Par les temps qui courent, l’heure est plus à fustiger qu’à s’amuser. Il y a des périodes comme ça où tout va de travers et que l’humeur n’est plus à la légèreté.
L’éclairage porté par l’Assemblée sur « faut-il condamner ou non les clients des prostituées ?» m’a renvoyé quelques dizaines d’années en arrière. Souvenez-vous le texte « Rue Alsace-Lorraine », le temps de l’insouciance, de l’apprentissage et des premiers émois.
Nous n’étions pas des foudres de guerre auprès de la gente féminine et préférions, lorsque la nuit était très avancée, courir la péripatéticienne avant qu’elle ne ferme boutique. Cela nous coûtait cher avec nos revenus inexistants mais ce qui est rare est cher, nous en convenions sans trop rechigner. Le tarif horaire nous semblait très élevé, nous avons compris, un peu tard, que cela venait de notre condition d’inexpérimentés à l’émotion trop vive et beaucoup trop volatile. Les professionnelles le savaient et en profitaient largement : ça faisait cher la minute.
Elles commençaient par nous rassurer un peu mais pas trop, assuraient la toilette préparatoire pour faire monter la pression plus vite dans notre cocotte-minute puis venait rapidement le tour de magie auquel nous ne comprenions rien sinon le fait de partir aussitôt dans les étoiles. L’impression était si marquante qu’elles finissaient par fidéliser. Lorsque les « liens » se resserraient un peu et que la connaissance mutuelle se faisait plus familière, elles maîtrisaient toujours leur art en ne nous envoyant pas trop vite au tapis. Avant le ippon final, elles nous taquinaient crescendo avec koka-kinza, yuko, wasa-ari. De la sorte on avait la possibilité de tomber puis de se relever pour que la prise ultime soit plus belle encore et plus académique aussi.
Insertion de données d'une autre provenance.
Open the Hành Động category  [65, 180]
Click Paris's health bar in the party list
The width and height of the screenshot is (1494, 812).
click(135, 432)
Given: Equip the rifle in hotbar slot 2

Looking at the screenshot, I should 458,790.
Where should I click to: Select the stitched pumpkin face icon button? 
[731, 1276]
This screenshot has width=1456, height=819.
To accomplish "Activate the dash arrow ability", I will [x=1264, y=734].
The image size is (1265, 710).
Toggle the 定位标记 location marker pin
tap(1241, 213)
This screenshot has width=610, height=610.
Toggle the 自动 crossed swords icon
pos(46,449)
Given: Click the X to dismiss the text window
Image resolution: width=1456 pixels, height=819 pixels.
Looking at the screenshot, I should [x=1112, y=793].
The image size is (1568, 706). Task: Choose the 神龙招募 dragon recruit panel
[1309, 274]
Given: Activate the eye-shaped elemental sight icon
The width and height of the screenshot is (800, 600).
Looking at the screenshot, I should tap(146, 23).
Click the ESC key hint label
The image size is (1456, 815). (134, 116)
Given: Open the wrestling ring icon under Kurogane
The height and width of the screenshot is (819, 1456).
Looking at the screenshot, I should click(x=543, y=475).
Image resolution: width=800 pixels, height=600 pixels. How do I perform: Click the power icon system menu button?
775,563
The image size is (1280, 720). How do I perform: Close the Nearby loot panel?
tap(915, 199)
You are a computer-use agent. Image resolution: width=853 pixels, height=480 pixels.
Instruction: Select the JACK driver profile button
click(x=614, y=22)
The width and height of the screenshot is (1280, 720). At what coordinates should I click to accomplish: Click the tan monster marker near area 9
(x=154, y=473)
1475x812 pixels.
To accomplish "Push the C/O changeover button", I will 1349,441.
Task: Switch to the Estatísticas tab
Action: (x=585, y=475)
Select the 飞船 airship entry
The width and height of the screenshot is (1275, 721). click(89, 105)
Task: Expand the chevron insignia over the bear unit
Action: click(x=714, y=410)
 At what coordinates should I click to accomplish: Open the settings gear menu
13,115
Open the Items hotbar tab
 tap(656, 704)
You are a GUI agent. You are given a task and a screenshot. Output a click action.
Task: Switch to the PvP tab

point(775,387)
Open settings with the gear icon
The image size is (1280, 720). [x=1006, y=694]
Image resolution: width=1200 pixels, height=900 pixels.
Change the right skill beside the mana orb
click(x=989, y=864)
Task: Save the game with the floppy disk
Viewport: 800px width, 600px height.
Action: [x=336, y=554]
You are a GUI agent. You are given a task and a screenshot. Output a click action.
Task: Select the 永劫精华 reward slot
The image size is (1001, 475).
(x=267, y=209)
Nous étions subjugués par le bon côté des choses. Nos chers députés qui en ont vu d’autres ne s’arrêtent plus aux envies bassement émotionnelles, égoïstement jouissives. Ils planent au-dessus de la morale pour faire la leçon à ceux qui, perdus dans le brouillard de leur misère sexuelle ou leur libido trop forte pour être assouvie banalement, ne devraient plus regarder les plaisirs par le petit bout de leur lorgnette. Comme s’ils s’adressaient à des sadomasochistes, ils agitent leur badine à milliers d’euros pour taper là où ça fait mal. Les plus accros y verront un jeu du chat et de la souris encore plus croustillant.
Vous le savez désormais, mon propos n’est pas de savoir qui a tort et qui a raison… c’est de badiner un peu. Et je n’oublie pas que dans certains endroits à la lumière tamisée, on use aussi de la badine pour d’autres badinages. Faut-il en rire ou en pleurer ? J’ai pris le parti de m’en amuser.
Les lois civiques et morales sont au goût du temps, les lois physiques sont immuables et demeurent, parfois, encore inconnues. Les unes se fabriquent ou s’inventent, les autres se découvrent… Ainsi va le temps.